First let’s state the facts. As a child and even as an adult I hated tzimmes. Now most of you probably don’t know what a tzimmes is, but my mom kvelled over tzimmes. She loved the stuff, but me, not so much. A Jewish dish consisting of carrots, prunes and honey and often cooked with a piece of brisket, tzimmes just wasn’t my childhood dream. It was stewlike and sweet and though everyone always made a tzimmes over it, well, it just wasn’t my thing. And yeah, that’s exactly what tzimmes means; a fuss. Like in this election… We are still a great country, so let’s not make a tzimmes over it! Instead let’s bake a tzimmes!
Last year for Passover I made this tzimmes.

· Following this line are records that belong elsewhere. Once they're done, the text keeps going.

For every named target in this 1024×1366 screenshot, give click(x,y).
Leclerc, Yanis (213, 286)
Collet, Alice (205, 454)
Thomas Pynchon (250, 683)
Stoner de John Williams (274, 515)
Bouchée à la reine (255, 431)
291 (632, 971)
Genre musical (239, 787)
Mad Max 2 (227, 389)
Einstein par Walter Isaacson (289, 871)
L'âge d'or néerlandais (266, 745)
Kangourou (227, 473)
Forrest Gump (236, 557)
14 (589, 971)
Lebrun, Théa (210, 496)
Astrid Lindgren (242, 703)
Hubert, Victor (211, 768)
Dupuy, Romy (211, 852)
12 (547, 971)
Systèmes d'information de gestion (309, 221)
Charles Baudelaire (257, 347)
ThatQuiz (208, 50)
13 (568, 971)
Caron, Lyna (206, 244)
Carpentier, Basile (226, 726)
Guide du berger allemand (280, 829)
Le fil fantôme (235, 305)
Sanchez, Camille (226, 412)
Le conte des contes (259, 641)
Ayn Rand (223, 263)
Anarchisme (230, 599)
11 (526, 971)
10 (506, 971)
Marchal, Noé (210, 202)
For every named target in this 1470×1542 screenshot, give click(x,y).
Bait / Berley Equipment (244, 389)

It is more traditional to make for Rosh Hashona because we always eat sweet things made with honey to symbolize the need to have a sweet year. I can’t really recall when my mother made this, but it seemed to appear often; which meant lots of leftovers for her, though us kids could have cared less. Supposedly it was a real tzimmes to make because of all that went into it, which is all the more reason for me to not like making it. Well, that is until I found this recipe.

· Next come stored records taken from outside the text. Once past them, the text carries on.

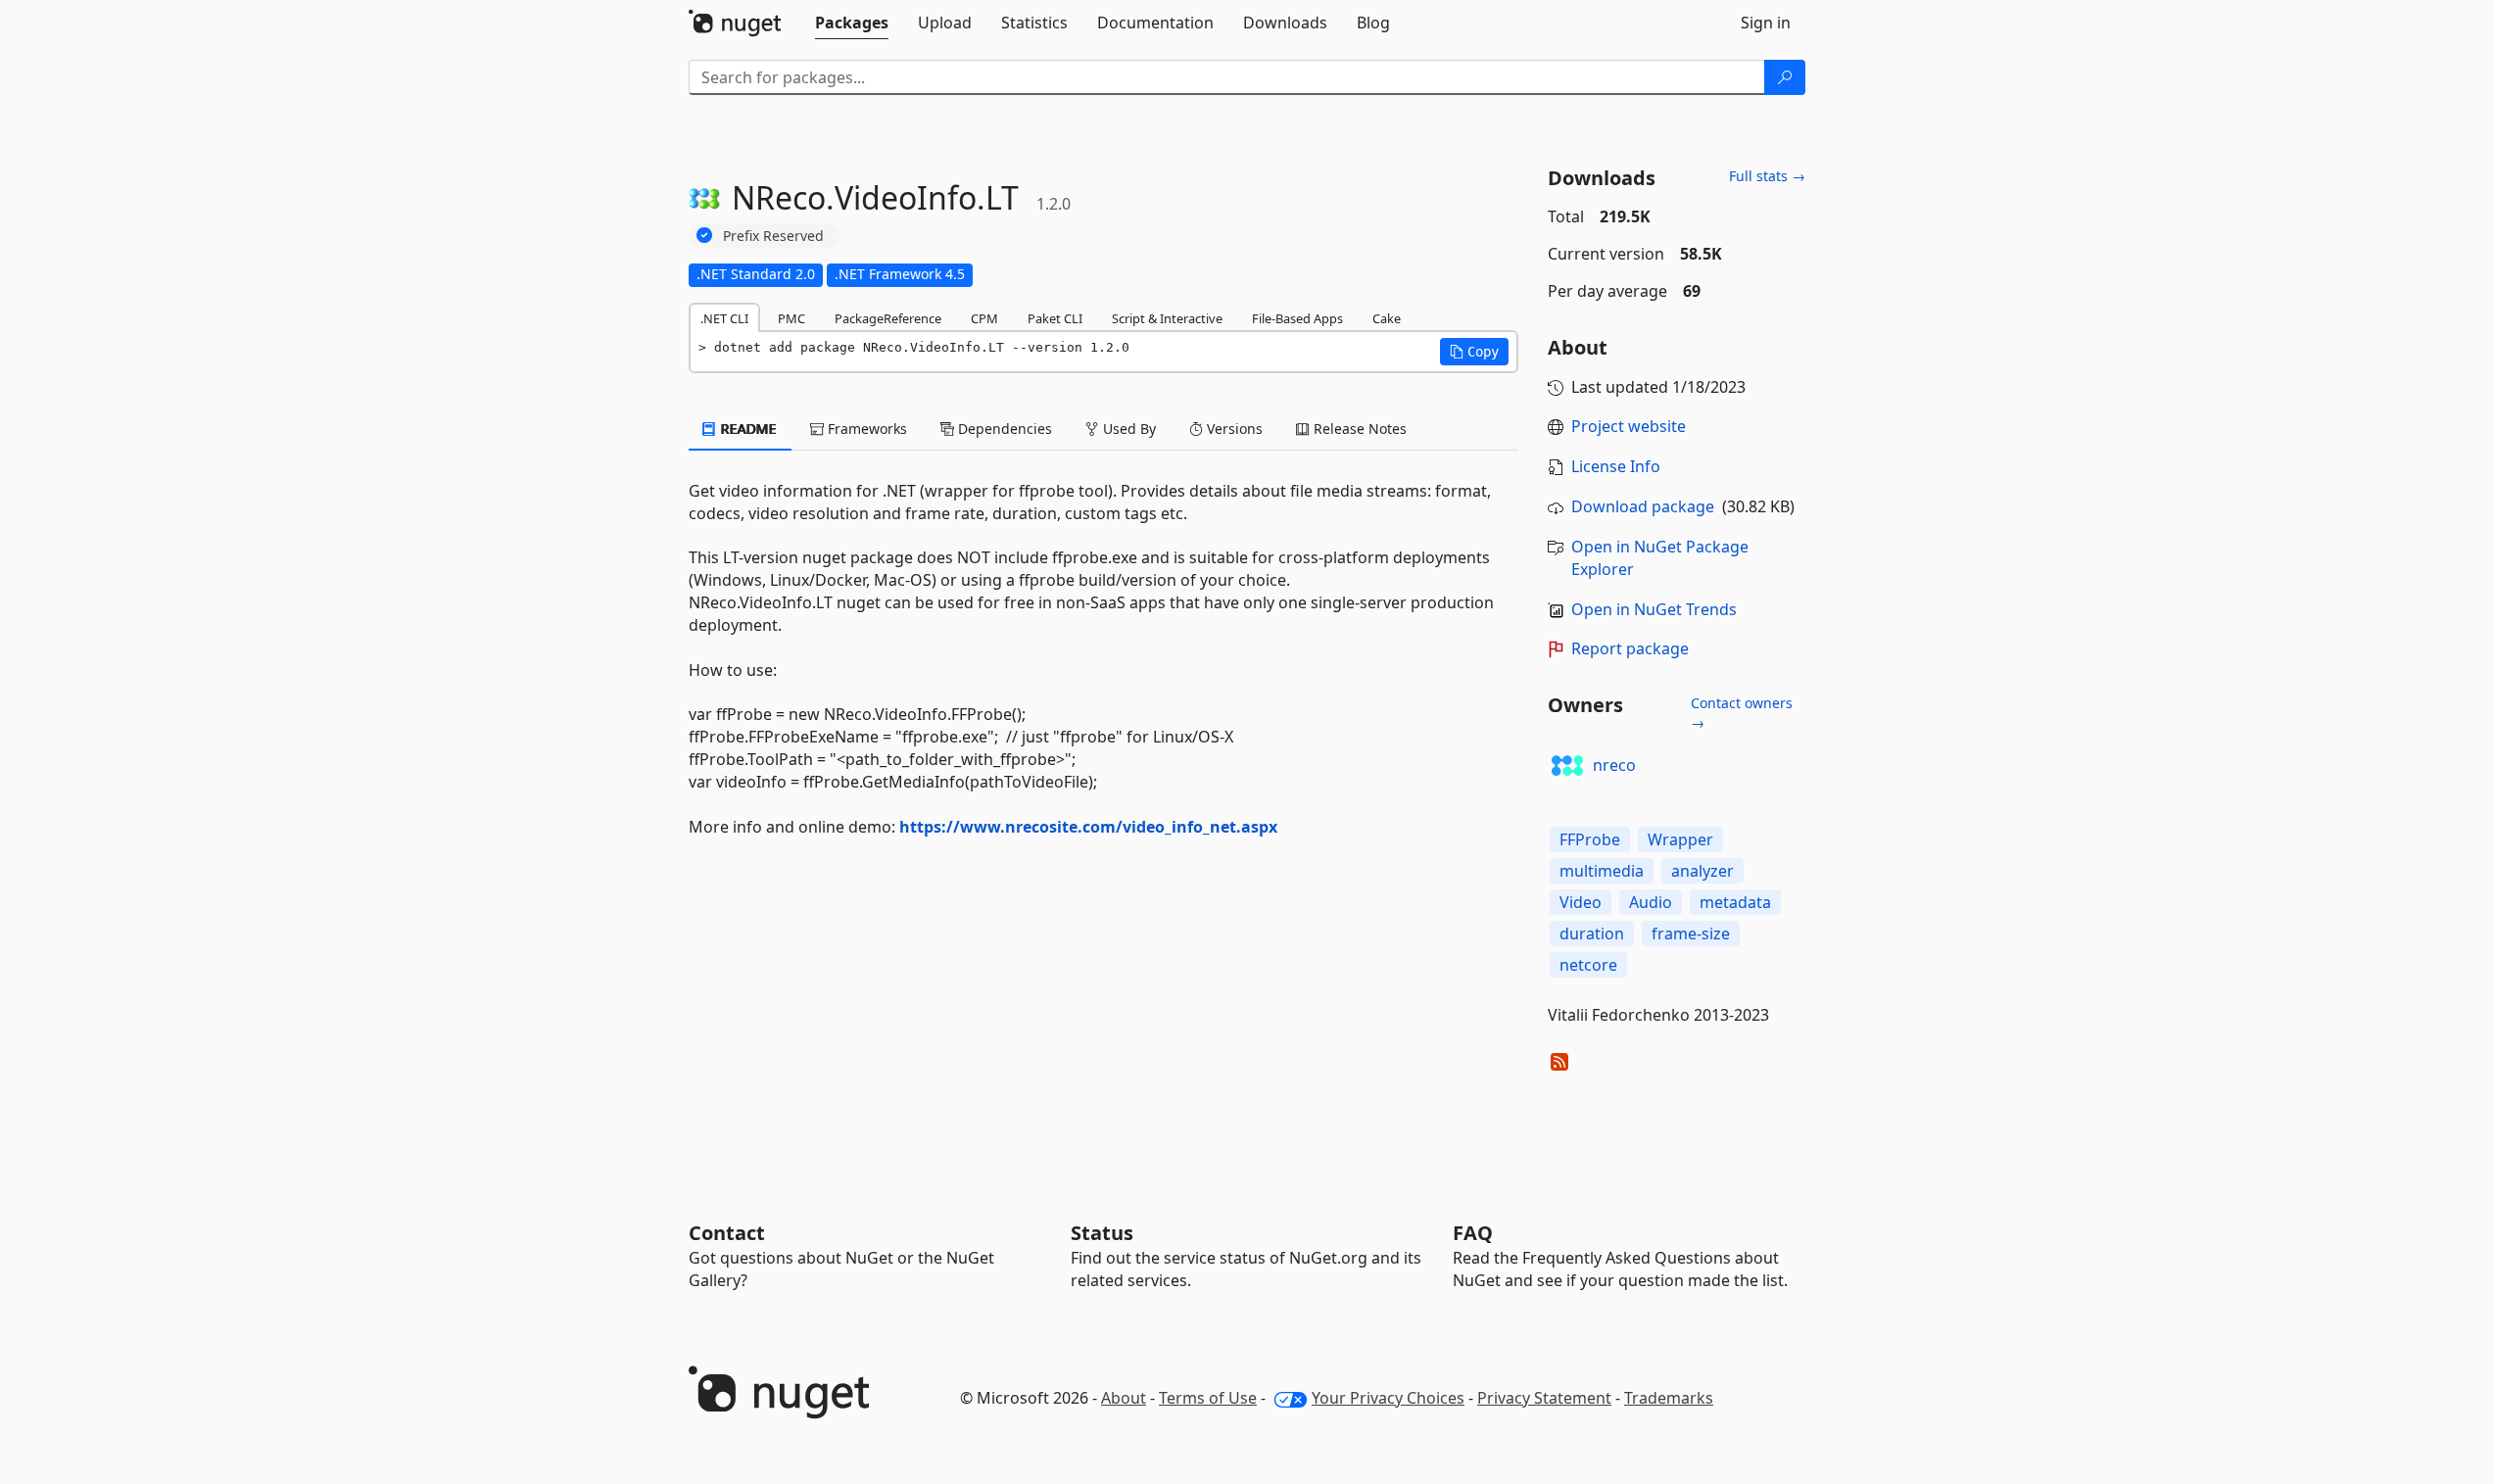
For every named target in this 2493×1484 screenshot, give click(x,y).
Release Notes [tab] (1358, 428)
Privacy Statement (1544, 1398)
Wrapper (1680, 839)
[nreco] (1567, 766)
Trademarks (1668, 1398)
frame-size (1691, 933)
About (1123, 1398)
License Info (1615, 466)
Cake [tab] (1386, 318)
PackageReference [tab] (888, 318)
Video (1580, 902)
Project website (1628, 426)
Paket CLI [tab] (1055, 318)
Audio (1650, 902)
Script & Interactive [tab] (1167, 318)
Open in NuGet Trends (1654, 609)
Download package (1642, 506)
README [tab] (747, 428)
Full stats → (1767, 176)
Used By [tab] (1127, 428)
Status (1102, 1233)
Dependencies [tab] (1003, 428)
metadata (1735, 902)
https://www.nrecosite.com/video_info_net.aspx (1088, 827)
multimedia (1601, 871)
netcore (1588, 965)
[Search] (1784, 77)
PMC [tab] (791, 318)
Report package (1630, 648)
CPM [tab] (984, 318)
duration (1591, 933)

I do love tradition and it was with great expectation that I made this recipe. Root veggies are some of my favorites. Filled with sweet potatoes and parsnips and figs, I also think this would make a snazzy Thanksgiving side. And you don’t have to make a tzimmes over it! The original recipe that I spied-and I can’t remember what book it came from…had za’atar in it. Well, you know how much I adore za’atar, but being Passover and all, and knowing that my dad is not big on too many seasonings, I switched it up a bit to make it more traditional-well-in an untraditional sense.
No this isn’t a stew. It is easy to make. It is pretty. It tastes good. It can be served at room temperature, which means it can give you extra oven space, which is BIG for Thanksgiving. And last, but not least, it isn’t a tzimmes to make!

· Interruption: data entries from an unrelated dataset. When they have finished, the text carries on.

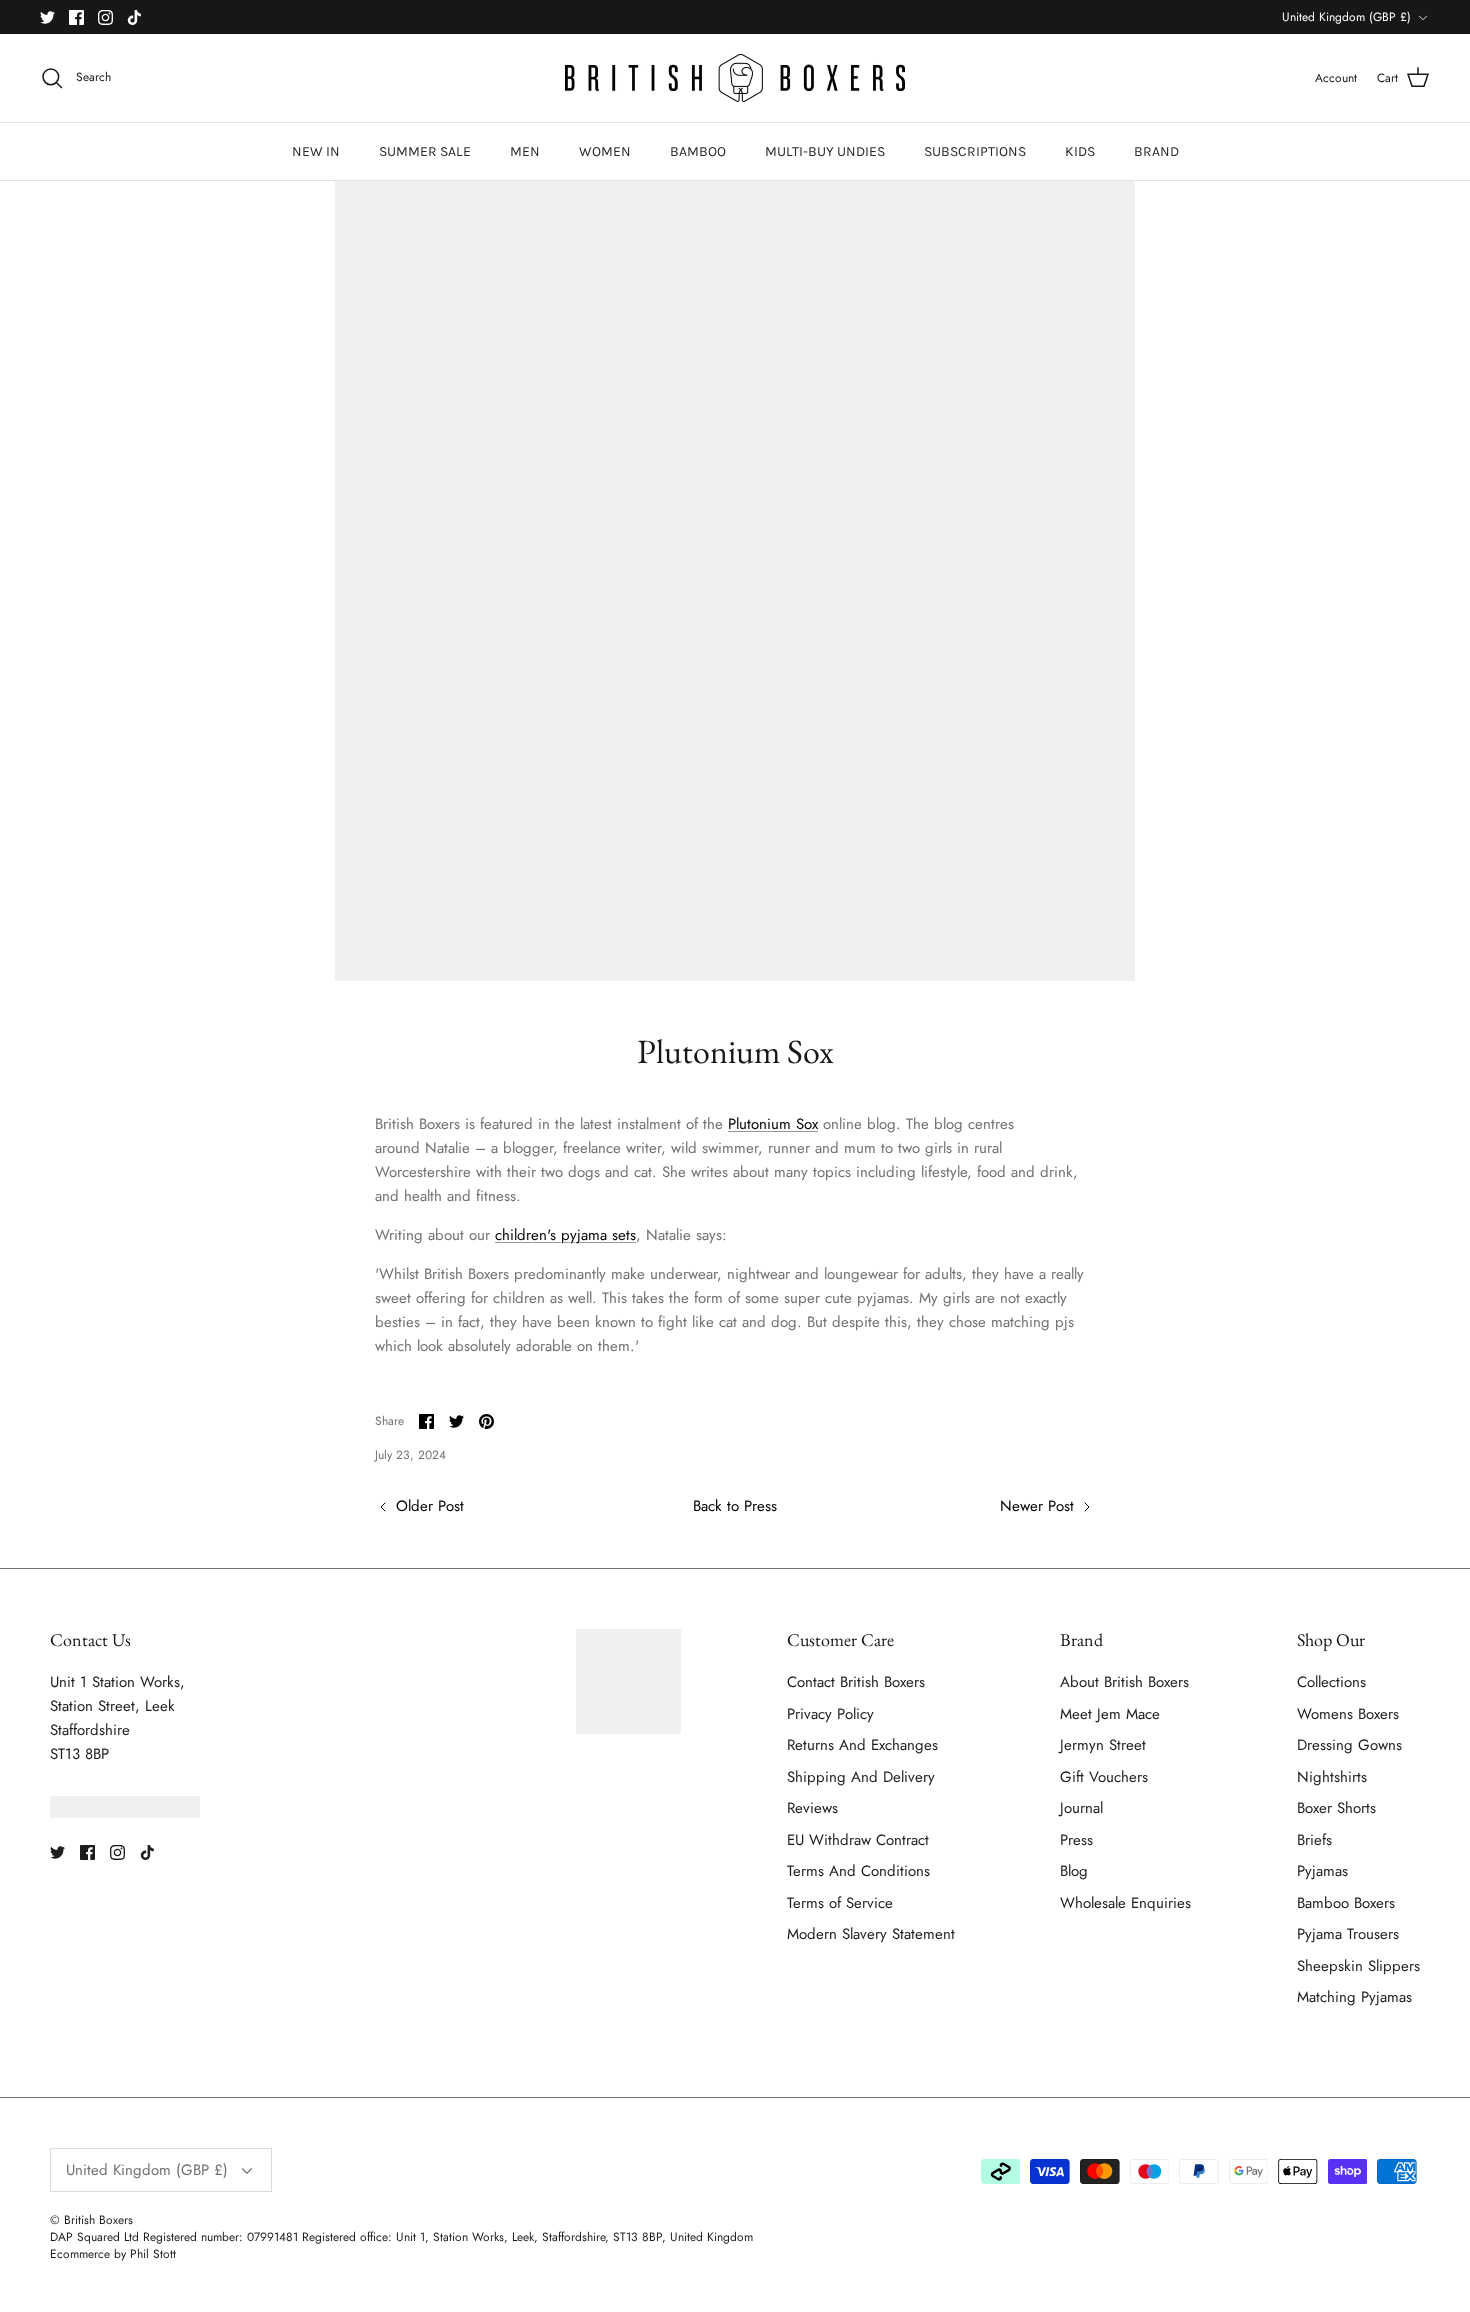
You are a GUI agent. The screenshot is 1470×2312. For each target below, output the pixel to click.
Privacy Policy (830, 1714)
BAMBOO (698, 151)
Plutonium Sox (773, 1124)
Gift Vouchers (1104, 1777)
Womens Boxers (1348, 1714)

Roasted Fig and Carrot Tzimmes
Time to Make: About 20 minutes active and 30-40 minutes to bake
8 dried figs or 3/4 c golden raisins
1/4 c orange juice
3/4 lb carrots, peeled and cut into 1″ sticks
3/4 lb sweet potatoes peeled and cut into 1″ sticks
1/2 lb parsnips, peeled and cut into 1″ sticks
3 garlic cloves, sliced thin
1 onion, sliced in thin wedges
1 T chicken fat schmaltz or olive oil
2 T olive oil
1 T molasses
1 T balsamic vinegar
3 bay leaves, split in half
Salt and Pepper
Combine figs with orange juice and let soak for 20 minutes to 1 hour. Drain and reserve the juice.
Preheat oven to 425. Line a large baking sheet with parchment.
In a large bowl, combine the figs or raisins, carrots, sweet potatoes and parsnips, garlic and onion. Add the olive oil or schmaltz, vinegar and molasses, bay leaves and salt and pepper to taste. Make sure all is coated well and spread out on the baking sheet. Try not to crowd or the vegges may steam and not roast. (You want this to roast so the veggies get caramelized and not stewed!) After about 30-40 minutes when the veggies are cooked, sprinkle with the reserved orange juice and toss again. Taste for seasoning and serve warm or at room temperature.